#### Some records:
»»
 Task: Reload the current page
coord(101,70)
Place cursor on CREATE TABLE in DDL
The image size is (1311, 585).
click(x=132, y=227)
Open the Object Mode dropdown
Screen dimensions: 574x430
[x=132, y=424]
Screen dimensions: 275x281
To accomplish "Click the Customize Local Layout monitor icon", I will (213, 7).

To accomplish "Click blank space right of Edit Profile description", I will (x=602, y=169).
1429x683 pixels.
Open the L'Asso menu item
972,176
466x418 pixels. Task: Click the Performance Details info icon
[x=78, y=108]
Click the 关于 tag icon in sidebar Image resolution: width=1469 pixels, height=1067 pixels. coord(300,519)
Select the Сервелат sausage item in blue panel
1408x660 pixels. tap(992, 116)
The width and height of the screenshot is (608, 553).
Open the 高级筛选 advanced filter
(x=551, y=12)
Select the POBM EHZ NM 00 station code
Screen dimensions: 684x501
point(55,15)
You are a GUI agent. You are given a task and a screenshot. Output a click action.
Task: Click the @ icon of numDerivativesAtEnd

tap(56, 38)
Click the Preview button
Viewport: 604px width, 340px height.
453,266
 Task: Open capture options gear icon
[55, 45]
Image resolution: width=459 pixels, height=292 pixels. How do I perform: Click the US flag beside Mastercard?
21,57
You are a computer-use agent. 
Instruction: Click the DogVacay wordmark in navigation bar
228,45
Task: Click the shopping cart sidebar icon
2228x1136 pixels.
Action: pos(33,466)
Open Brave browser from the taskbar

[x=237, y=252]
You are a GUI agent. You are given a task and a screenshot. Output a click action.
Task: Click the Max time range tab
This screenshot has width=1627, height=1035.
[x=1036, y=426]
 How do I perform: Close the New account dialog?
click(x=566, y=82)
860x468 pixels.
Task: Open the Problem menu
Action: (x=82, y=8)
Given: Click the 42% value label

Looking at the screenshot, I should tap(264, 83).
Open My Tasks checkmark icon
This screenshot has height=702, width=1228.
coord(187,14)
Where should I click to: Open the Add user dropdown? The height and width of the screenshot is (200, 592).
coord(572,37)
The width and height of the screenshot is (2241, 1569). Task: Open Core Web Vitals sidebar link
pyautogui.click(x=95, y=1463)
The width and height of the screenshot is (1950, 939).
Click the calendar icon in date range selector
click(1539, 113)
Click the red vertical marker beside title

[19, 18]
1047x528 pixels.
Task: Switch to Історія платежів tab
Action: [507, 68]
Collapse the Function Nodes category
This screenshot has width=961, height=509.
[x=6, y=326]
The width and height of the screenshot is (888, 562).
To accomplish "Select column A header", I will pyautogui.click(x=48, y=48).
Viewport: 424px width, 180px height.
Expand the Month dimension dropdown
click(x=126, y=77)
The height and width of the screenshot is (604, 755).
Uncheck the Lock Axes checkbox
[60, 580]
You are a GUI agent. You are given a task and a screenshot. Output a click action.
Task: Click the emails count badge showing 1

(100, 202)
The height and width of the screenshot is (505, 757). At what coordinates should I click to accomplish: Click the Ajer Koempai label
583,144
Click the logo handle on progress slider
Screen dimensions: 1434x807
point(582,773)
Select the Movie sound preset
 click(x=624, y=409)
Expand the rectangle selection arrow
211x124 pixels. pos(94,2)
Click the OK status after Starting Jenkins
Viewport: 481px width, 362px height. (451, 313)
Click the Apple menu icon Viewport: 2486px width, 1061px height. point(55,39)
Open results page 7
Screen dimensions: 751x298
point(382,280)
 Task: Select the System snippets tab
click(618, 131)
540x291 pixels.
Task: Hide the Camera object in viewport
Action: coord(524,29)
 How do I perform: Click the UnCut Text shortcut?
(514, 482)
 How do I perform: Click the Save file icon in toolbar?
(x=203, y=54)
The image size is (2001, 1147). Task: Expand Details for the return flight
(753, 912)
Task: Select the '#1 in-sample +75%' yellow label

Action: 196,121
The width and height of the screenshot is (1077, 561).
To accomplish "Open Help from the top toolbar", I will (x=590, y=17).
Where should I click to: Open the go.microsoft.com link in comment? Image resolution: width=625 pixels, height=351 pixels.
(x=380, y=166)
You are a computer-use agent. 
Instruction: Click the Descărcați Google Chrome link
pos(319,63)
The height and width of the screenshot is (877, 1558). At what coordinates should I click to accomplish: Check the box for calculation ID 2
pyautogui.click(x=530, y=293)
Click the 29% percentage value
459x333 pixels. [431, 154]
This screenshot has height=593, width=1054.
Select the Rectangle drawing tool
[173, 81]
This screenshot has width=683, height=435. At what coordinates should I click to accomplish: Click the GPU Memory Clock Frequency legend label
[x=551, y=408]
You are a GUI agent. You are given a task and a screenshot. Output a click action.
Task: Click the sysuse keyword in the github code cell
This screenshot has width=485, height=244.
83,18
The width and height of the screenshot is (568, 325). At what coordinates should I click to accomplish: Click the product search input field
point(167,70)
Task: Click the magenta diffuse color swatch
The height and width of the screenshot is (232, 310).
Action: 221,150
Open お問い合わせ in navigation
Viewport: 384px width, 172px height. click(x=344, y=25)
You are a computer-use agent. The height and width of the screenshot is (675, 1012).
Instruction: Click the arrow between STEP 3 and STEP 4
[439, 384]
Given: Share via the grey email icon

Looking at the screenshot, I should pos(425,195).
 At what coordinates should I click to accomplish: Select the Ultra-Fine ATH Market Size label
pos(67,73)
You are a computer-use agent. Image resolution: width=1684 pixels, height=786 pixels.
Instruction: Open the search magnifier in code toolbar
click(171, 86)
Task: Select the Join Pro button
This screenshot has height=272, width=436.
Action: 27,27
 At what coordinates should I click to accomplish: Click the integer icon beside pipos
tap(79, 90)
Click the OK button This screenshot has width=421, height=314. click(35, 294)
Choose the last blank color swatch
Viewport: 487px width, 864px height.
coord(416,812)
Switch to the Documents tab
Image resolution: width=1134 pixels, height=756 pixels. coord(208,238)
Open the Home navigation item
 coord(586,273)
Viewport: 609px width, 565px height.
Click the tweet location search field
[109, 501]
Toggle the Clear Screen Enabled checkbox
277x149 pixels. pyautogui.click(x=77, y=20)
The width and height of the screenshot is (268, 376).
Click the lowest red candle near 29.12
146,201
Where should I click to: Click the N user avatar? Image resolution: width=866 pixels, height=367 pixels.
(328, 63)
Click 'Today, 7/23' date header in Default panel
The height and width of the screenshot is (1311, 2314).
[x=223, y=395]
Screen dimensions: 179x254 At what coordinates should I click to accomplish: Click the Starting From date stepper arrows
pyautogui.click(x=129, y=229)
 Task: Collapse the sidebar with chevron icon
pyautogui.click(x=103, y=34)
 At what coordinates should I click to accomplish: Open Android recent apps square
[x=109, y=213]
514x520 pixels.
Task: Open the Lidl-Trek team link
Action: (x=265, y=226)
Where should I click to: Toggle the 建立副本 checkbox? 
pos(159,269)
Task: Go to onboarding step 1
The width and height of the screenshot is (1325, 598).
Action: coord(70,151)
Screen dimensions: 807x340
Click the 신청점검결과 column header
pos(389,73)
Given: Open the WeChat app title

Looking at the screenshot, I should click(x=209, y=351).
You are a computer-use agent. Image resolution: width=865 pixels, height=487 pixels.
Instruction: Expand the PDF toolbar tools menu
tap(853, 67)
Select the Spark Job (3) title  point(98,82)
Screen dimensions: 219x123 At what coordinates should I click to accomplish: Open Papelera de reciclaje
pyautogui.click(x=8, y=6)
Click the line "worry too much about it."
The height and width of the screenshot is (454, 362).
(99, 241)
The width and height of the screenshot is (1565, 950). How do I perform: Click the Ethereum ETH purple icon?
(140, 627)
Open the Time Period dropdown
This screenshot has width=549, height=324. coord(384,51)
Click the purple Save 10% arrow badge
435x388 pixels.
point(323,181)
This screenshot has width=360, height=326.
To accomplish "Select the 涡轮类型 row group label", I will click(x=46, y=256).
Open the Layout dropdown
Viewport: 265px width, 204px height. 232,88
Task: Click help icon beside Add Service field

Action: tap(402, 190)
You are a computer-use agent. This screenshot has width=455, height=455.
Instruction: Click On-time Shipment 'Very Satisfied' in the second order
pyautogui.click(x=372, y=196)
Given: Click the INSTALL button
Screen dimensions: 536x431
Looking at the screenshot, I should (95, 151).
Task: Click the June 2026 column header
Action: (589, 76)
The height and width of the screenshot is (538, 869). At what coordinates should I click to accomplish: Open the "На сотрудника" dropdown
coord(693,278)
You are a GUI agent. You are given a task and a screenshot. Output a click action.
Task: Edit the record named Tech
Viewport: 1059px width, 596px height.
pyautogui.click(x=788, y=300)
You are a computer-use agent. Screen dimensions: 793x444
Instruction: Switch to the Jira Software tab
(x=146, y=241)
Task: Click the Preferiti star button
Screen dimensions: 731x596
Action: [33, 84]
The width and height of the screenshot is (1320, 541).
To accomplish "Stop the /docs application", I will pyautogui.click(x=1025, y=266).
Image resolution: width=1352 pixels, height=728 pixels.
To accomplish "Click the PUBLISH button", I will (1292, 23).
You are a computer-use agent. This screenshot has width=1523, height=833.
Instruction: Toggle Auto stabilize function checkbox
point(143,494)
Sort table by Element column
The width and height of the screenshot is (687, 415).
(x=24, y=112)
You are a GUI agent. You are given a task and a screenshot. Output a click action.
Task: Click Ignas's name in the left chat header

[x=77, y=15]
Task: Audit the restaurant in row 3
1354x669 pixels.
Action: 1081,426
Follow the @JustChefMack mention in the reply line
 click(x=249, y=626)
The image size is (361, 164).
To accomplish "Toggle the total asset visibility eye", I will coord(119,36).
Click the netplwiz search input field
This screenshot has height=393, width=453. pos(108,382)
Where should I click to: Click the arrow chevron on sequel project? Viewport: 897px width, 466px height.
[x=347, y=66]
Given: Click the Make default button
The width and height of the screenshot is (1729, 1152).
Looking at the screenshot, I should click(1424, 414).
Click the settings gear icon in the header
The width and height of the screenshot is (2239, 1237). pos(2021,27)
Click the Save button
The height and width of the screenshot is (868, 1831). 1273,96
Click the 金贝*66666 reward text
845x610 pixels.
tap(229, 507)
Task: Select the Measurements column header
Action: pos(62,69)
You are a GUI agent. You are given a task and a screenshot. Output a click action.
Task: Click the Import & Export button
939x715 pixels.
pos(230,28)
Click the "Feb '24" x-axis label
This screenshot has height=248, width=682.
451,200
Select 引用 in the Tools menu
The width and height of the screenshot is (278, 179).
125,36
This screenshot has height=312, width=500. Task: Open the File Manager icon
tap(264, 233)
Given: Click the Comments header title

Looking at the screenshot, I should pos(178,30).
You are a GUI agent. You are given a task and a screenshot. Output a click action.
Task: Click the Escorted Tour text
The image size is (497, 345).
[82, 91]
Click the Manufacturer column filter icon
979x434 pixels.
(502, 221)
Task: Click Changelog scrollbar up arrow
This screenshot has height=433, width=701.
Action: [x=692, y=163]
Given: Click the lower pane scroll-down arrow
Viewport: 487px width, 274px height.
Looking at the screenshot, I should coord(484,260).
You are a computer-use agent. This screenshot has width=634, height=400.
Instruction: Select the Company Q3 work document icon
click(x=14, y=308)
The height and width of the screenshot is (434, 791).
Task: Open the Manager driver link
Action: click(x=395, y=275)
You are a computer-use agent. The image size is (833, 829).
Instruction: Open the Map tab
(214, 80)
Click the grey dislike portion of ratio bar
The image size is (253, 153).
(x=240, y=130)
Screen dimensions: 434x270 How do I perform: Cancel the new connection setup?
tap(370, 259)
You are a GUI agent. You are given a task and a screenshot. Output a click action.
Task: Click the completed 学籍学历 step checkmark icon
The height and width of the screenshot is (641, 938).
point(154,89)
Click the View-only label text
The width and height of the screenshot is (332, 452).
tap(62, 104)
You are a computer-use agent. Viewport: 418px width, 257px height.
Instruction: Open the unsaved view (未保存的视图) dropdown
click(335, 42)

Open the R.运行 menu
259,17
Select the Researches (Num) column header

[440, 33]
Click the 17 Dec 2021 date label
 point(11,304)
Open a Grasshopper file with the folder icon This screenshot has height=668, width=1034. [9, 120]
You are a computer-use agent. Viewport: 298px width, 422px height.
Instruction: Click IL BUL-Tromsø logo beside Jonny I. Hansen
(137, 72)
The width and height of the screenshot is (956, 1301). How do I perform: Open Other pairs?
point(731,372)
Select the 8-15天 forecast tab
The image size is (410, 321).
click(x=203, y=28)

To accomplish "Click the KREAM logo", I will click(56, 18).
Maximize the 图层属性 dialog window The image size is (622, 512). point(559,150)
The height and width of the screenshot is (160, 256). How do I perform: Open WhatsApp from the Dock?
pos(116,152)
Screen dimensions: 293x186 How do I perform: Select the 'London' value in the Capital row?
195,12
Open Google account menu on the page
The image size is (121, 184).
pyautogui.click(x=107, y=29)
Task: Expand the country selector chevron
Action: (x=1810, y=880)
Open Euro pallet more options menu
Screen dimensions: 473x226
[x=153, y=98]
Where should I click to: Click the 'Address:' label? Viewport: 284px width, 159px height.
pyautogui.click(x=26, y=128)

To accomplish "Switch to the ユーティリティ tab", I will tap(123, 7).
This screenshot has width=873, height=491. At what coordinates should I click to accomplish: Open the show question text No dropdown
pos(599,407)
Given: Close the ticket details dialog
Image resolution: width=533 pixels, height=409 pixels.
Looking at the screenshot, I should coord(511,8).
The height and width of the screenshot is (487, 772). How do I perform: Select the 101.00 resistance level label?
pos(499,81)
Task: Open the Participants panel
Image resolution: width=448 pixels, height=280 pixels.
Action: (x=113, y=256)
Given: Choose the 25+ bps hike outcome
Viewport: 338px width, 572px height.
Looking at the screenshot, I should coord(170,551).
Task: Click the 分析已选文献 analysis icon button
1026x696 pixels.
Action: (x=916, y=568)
««
Rewrite the stretch from the start of the records through the line containing "[x=78, y=108]", with "Reload" replaced by "Refresh" and everything else unchanged.

#### Finished answer:
 Task: Refresh the current page
coord(101,70)
Place cursor on CREATE TABLE in DDL
The image size is (1311, 585).
click(x=132, y=227)
Open the Object Mode dropdown
Screen dimensions: 574x430
[x=132, y=424]
Screen dimensions: 275x281
To accomplish "Click the Customize Local Layout monitor icon", I will (213, 7).

To accomplish "Click blank space right of Edit Profile description", I will (x=602, y=169).
1429x683 pixels.
Open the L'Asso menu item
972,176
466x418 pixels. Task: Click the Performance Details info icon
[x=78, y=108]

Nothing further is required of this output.